PARIS: Besides the many health benefits associated with fermented foods, they could also be beneficial for the planet, helping people make their diet more sustainable.
It is precisely this aspect that France is investing in with a vast new research and innovation project.
Will future diets consist of more foods like sourdough bread, miso, pickles and kombucha? Good for your health, lacto-fermented foods are particularly recommended for balancing intestinal flora and promoting digestion.
The benefits of fermented foods lie in the preservation of good bacteria, versus “bad” bacteria.
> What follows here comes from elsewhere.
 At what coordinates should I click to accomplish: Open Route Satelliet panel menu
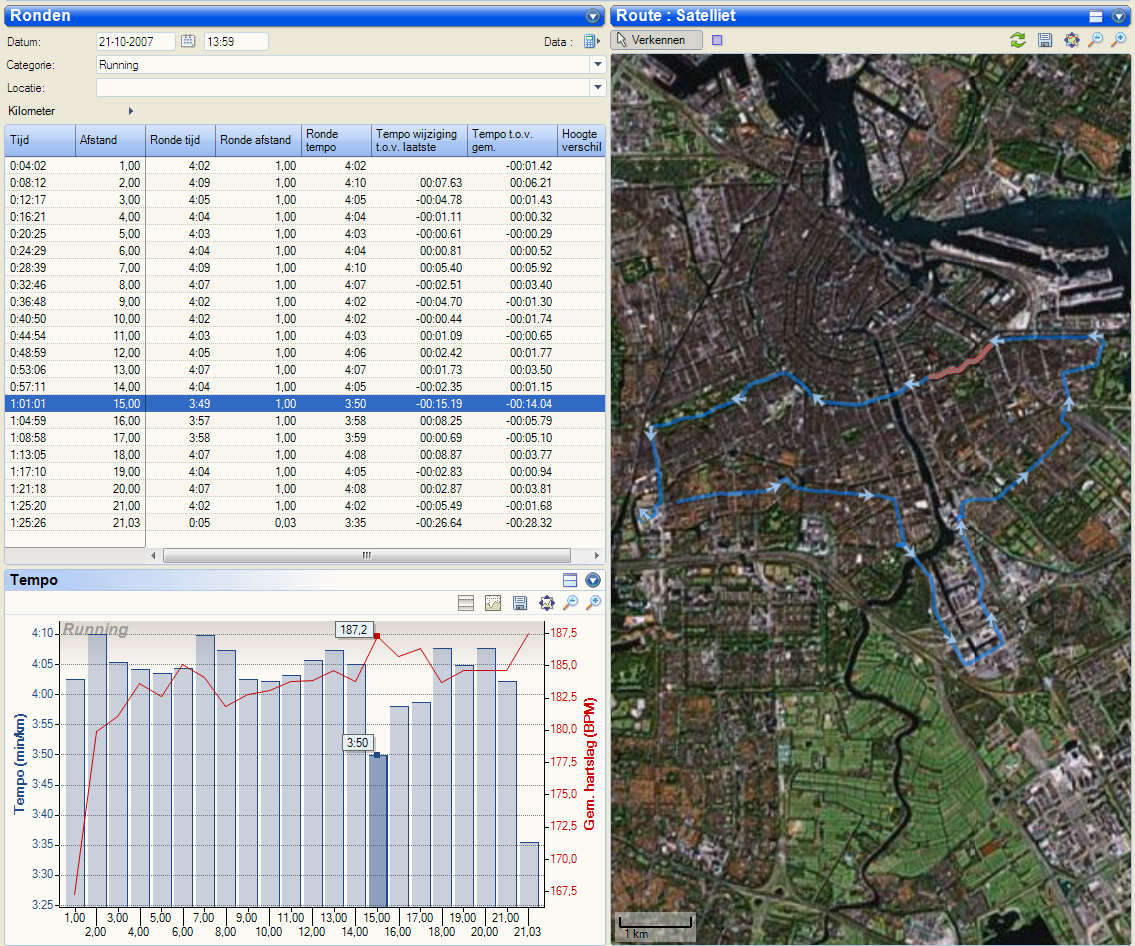pos(1120,16)
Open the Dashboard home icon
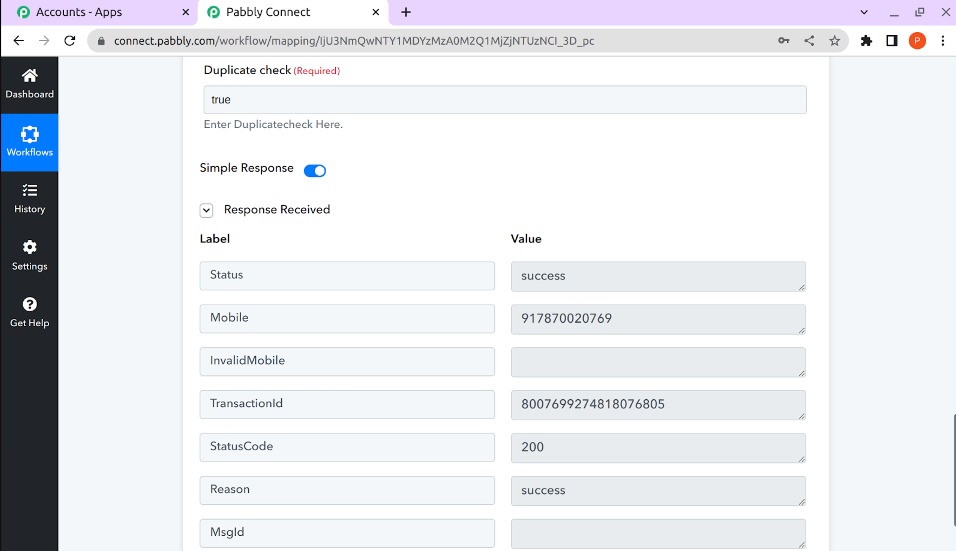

Preserved in an airtight container, such foods become rich in probiotics, thanks to the contact of microorganisms, and these probiotics offer nutritional value.
But the ecological aspect of fermented foods is also increasingly being touted as part of a potential solution for a sustainable food system.
Because it does not require the addition of chemical compounds or additives, this method of fermentation is considered ecological, as it relies on a natural process centered around living organisms and is not harmful to the planet. It is also a good option for reducing food waste as well as the production of related waste.
This is precisely the focus of France’s “Ferments of the Future Grand Challenge.” Piloted by INRAE (France’s National Research Institute for Agriculture, Food and Environment) and the country’s National Association of Food Industries, this vast research-innovation program brings together more than 30 public and private entities (researchers, start-ups, etc.) from the agri-food sector.
Operational since mid-December and financed to the tune of 48.3 million euros, the project plans (among other things) to develop new fermented foods, particularly based on grains, legumes, fruits and vegetables.
The new products developed in the project should help limit the use of additives, improve foods’ sensory properties, optimise their nutritional profile and help make diets more diversified and sustainable, explain the project’s initiators in a press release.
One of the long-term objectives of this ambitious program is also to give value to products that are currently considered waste, outlined its executive director Damien Paineau.